Il sindaco Gaetano Manfredi ha deposto una corona di fiori, affiancato dal prefetto Michele di Bari, dall’assessore regionale Mario Morcone e dai familiari di Giancarlo, tra cui il fratello Paolo Siani e il nipote Gianmario.
Paolo Siani: “Simbolo di tutti i giornalisti uccisi”
“Giancarlo è il simbolo di tutti i giornalisti assassinati per aver raccontato la verità,” ha dichiarato Paolo Siani. “Dimenticarlo sarebbe come ucciderlo di nuovo. Era un ragazzo che voleva fare il giornalista, e ricordarlo significa sperare che altri si ispirino al suo esempio.”

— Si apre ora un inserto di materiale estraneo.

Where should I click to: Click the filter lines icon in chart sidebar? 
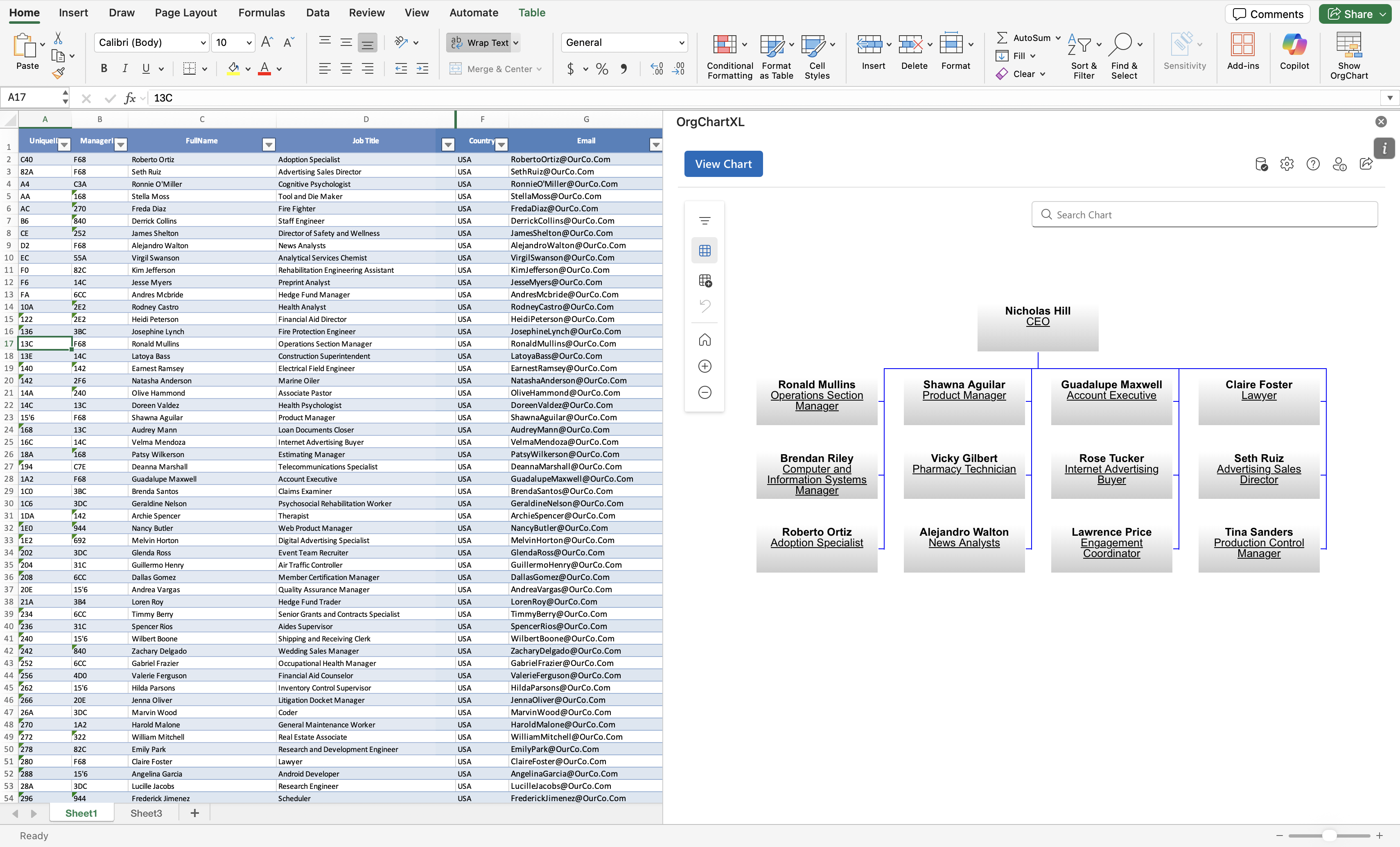click(x=705, y=221)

Il potere delle sue parole
I suoi articoli erano scomodi e coraggiosi perché andavano oltre la superficie: Giancarlo Siani indagava le contraddizioni del sistema, esplorava le zone grigie dove si legavano criminalità organizzata, mala politica, finanza ed economia corrotta. Quelle zone di contatto invisibili tra poteri opachi e affari sporchi – allora come oggi – che influenzano e spesso determinano la quotidianità collettiva.

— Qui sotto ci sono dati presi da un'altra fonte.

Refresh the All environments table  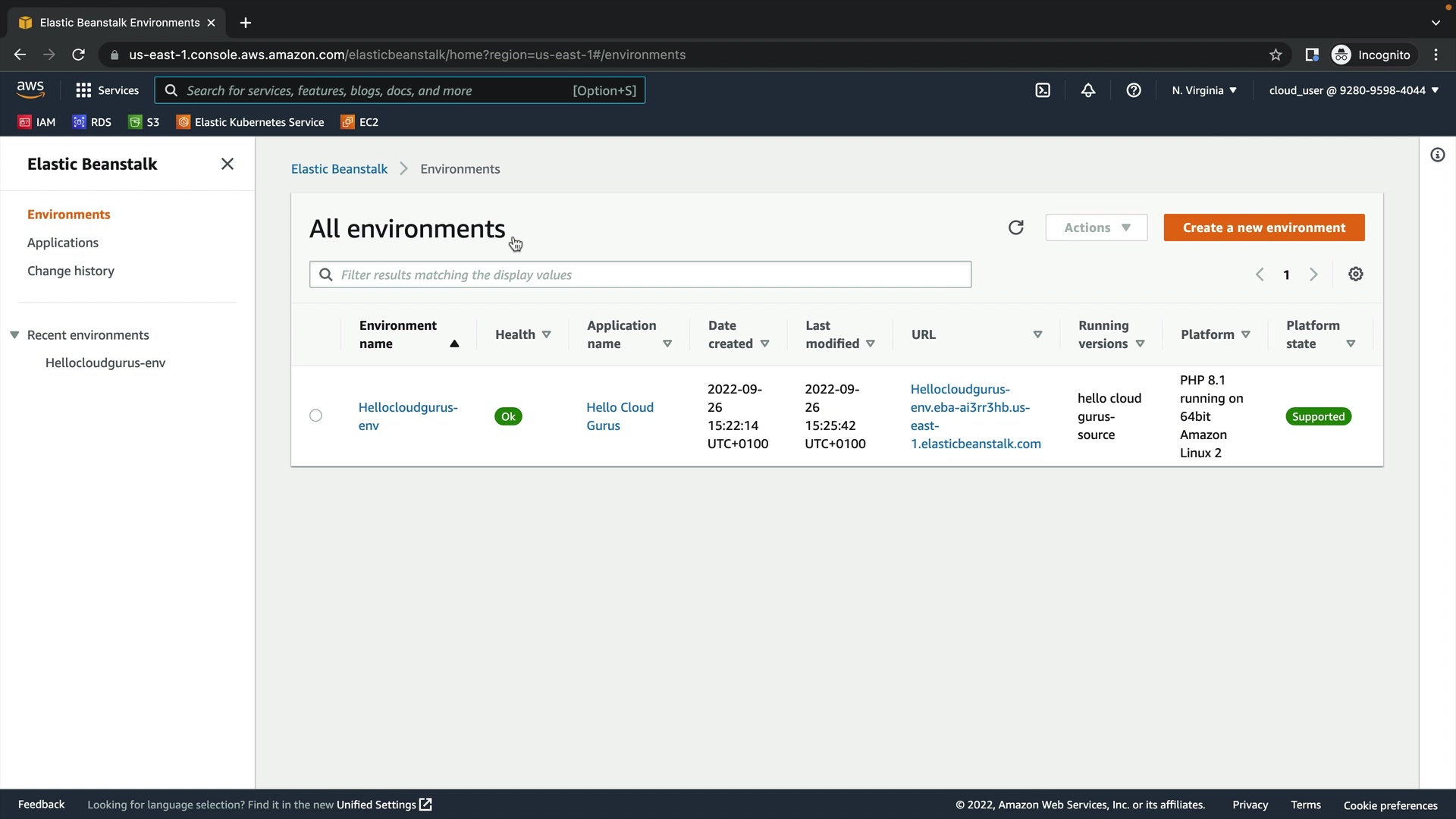1016,228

Gli studenti dell’ITS ‘Siani’ hanno esposto uno striscione con la scritta: “Viviamo la libertà della pace con un no alla guerra”. Nel pomeriggio, una cerimonia si terrà anche presso la sede del Parlamento europeo. L’associazione Libera ha annunciato una serie di iniziative in tutta Italia per raccontare la storia e il messaggio di Giancarlo.